• **Exercise details**: From the line containing "Image resolution: width=640" to the last line of the records below, transcribe everything exactly, pictures excluded.

(Data extracts begins)

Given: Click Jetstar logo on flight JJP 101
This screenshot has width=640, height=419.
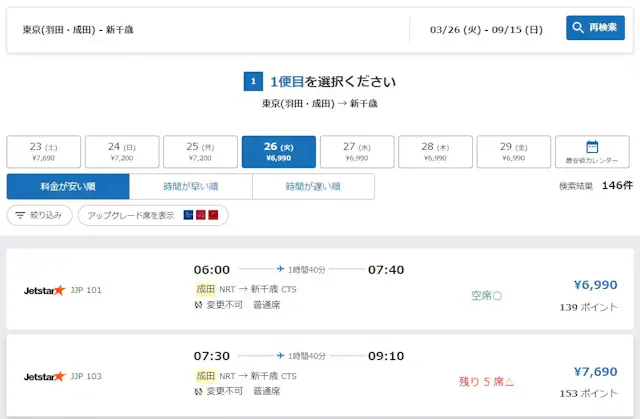Looking at the screenshot, I should [44, 290].
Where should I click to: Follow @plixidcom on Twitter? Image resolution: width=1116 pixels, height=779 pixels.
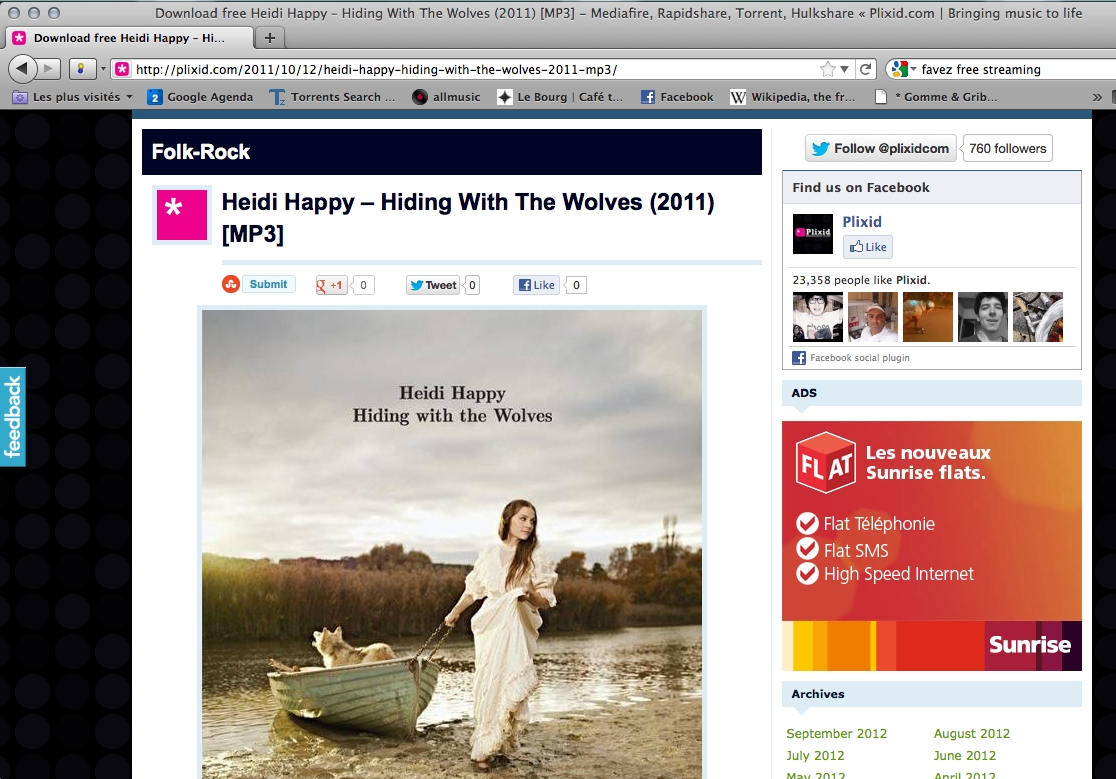point(880,148)
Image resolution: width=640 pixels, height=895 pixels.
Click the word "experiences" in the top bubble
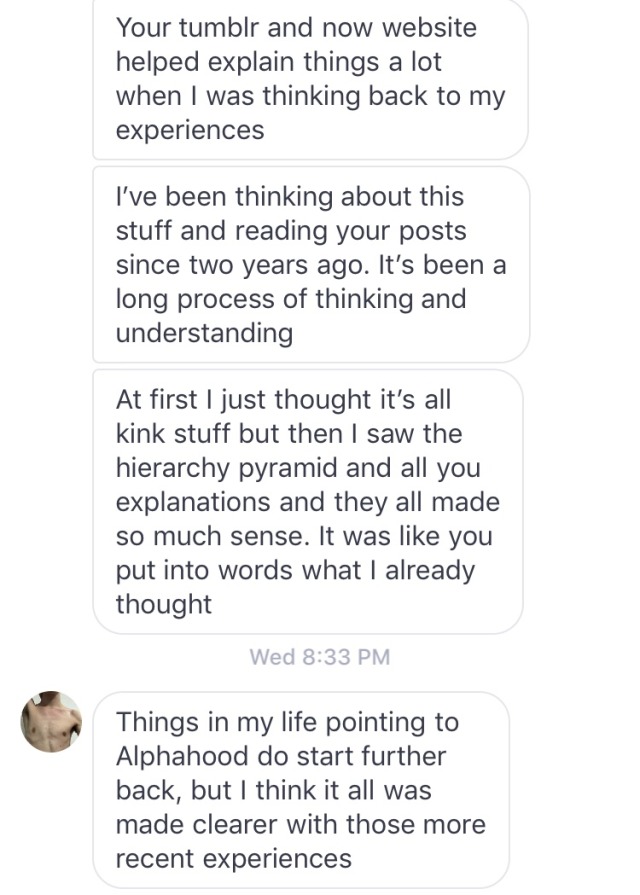pyautogui.click(x=190, y=130)
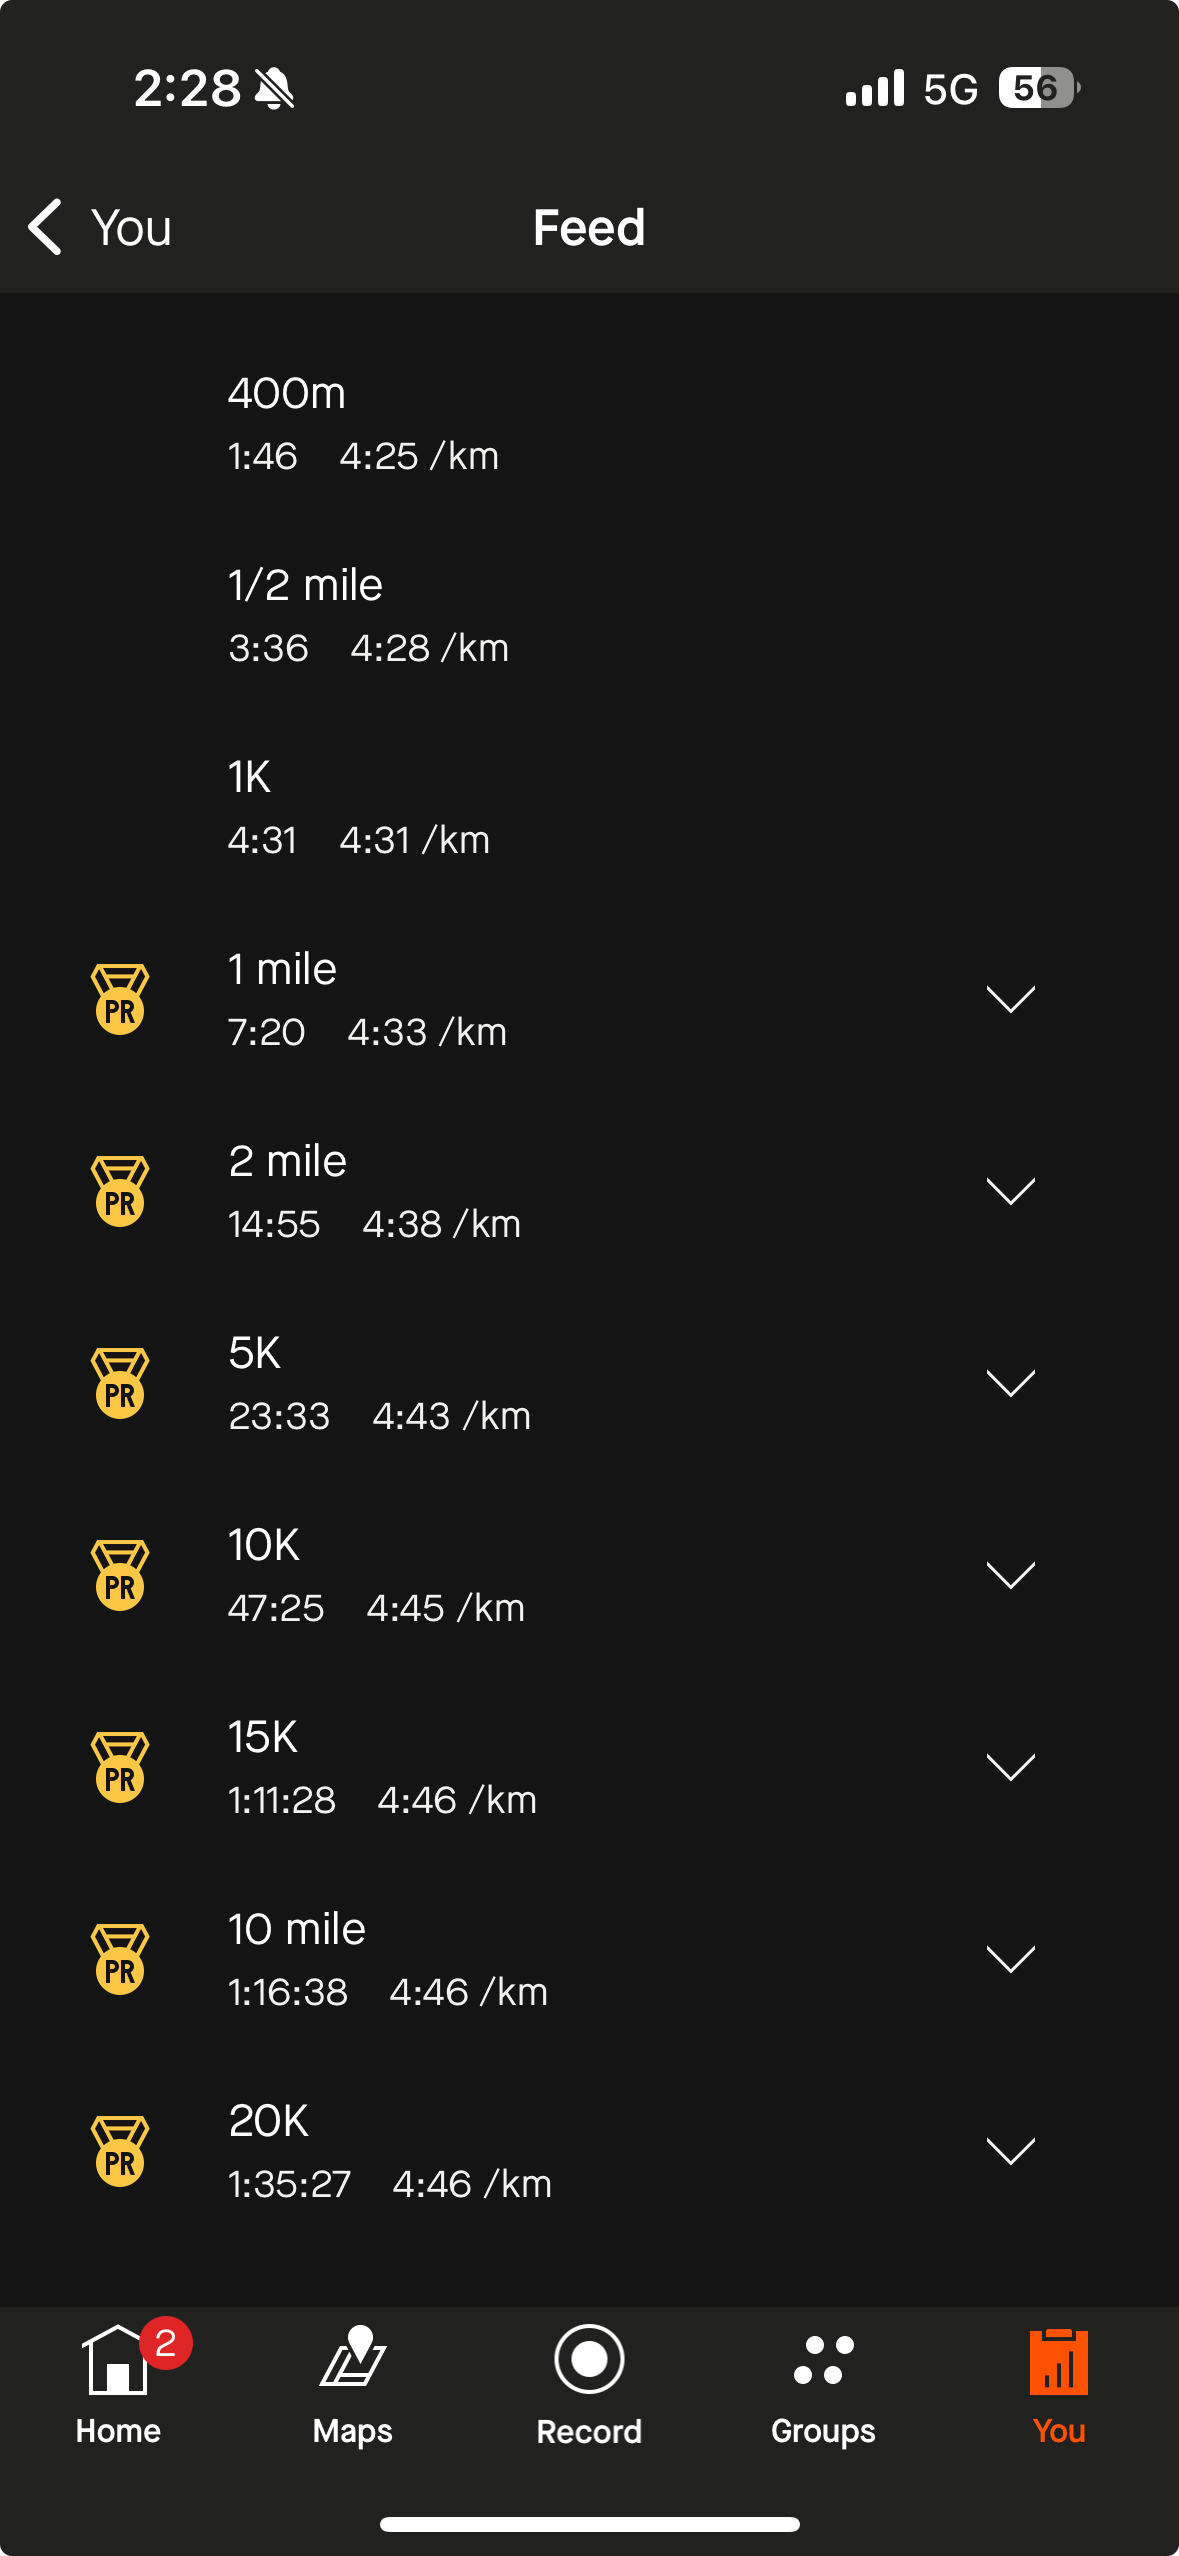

(Data extracts ends)

• **Task response**:
Image resolution: width=640 pixels, height=895 pixels.
Click the word "experiences" in the top bubble
pyautogui.click(x=190, y=130)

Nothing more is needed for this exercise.